How do you engage employees in McGraw-Hill’s social responsibility efforts?

Our employees are very passionate and committed to a lot of important causes. One example is the tremendous growth of our Global Volunteer Day initiative, where employees take time off to perform community service projects. Since we started eight years ago, the number of employee teams we have volunteering has grown 300 percent.

We have several initiatives to tap into employees’ enthusiasm and encourage even better participation. We are continually in search of more opportunities to match employees’ skills with community needs. We also match employees’ charitable contributions dollar for dollar, and every year we use a variety of forums to recognize employees for outstanding volunteerism and community service.

How critical has it been to maintain your philanthropic efforts during the past 24 months with the global economic crisis?

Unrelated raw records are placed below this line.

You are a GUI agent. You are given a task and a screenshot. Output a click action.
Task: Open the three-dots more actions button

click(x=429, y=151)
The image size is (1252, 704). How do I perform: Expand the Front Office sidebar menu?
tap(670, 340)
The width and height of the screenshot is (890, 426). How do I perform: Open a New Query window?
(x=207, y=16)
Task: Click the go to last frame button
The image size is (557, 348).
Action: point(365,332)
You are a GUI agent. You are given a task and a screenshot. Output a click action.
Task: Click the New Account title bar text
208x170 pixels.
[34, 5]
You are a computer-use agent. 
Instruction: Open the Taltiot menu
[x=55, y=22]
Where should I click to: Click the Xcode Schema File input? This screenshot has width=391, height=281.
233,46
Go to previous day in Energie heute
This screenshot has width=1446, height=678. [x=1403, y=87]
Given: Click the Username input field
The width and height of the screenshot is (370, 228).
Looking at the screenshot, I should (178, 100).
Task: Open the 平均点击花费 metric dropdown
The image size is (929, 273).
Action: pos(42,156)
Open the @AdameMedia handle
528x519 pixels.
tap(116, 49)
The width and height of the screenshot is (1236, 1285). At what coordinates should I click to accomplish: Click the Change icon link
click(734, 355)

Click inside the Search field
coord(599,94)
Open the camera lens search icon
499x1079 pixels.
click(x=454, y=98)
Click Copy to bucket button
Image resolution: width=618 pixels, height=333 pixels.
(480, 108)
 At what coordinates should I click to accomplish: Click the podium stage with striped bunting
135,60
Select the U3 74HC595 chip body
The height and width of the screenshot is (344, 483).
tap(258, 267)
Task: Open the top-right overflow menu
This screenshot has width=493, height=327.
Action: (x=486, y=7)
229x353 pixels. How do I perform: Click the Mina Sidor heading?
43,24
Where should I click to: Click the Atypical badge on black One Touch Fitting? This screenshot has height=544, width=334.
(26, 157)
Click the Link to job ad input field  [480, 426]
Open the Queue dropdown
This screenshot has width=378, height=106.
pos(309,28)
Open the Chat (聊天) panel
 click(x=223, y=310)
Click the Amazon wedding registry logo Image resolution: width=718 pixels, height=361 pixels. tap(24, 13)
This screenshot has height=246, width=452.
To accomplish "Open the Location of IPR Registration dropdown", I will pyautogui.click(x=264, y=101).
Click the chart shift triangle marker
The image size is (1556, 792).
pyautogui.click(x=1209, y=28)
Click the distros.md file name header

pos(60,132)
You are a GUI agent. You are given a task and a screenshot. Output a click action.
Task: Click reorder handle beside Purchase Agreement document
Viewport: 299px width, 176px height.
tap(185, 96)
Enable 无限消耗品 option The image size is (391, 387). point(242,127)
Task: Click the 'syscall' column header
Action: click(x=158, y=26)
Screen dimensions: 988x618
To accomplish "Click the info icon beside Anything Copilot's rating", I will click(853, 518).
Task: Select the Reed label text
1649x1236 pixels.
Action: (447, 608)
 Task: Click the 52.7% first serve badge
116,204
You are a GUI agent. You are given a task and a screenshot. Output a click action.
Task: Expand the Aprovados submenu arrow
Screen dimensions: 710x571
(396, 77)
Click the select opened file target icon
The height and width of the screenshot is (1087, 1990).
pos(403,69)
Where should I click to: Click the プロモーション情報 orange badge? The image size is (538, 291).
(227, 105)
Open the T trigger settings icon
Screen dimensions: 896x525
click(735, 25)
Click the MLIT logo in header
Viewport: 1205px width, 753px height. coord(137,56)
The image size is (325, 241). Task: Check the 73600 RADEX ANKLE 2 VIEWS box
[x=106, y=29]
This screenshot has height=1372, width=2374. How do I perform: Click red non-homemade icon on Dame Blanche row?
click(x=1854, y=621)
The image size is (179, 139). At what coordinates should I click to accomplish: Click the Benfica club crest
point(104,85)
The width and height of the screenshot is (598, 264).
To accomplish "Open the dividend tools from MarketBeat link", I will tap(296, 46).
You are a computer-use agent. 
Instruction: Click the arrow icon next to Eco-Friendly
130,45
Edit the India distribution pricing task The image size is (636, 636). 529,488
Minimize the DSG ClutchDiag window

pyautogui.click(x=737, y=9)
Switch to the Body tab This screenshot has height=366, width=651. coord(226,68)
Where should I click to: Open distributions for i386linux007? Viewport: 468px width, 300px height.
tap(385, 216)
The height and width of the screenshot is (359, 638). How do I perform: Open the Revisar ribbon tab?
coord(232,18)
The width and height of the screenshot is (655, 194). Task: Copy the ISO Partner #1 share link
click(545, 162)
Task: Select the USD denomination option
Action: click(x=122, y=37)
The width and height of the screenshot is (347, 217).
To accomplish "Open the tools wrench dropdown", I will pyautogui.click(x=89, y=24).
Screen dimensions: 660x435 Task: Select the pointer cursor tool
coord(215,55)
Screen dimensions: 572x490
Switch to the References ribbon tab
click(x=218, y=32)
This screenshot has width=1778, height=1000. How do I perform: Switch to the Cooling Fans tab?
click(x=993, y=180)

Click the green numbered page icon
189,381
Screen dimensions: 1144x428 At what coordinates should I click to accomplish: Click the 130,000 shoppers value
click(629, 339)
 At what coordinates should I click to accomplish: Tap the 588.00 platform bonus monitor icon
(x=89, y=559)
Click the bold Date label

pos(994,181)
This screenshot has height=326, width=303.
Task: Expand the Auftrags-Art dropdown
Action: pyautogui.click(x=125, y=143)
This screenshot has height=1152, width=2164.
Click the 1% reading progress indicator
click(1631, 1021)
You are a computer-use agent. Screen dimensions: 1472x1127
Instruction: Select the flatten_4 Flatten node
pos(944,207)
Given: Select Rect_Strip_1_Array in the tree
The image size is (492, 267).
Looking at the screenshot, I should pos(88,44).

Our commitment to philanthropy and corporate responsibility initiatives is unwavering. In fact, we modestly increased our giving last year, and are always in search of new partnerships and programs that will help people achieve better lives and drive future progress.

As chairman of the Committee Encouraging Corporate Philanthropy (CECP), would you highlight the work of CECP and why it is important?

CECP has a very strong board and a committed staff. The committee serves a vital global mission by giving a voice to the business community and inspiring businesses around the world to engage further in giving initiatives. Over the past decade, we’ve tracked more than $70 billion in corporate giving. We’ve accomplished a lot together but there’s so much more to do.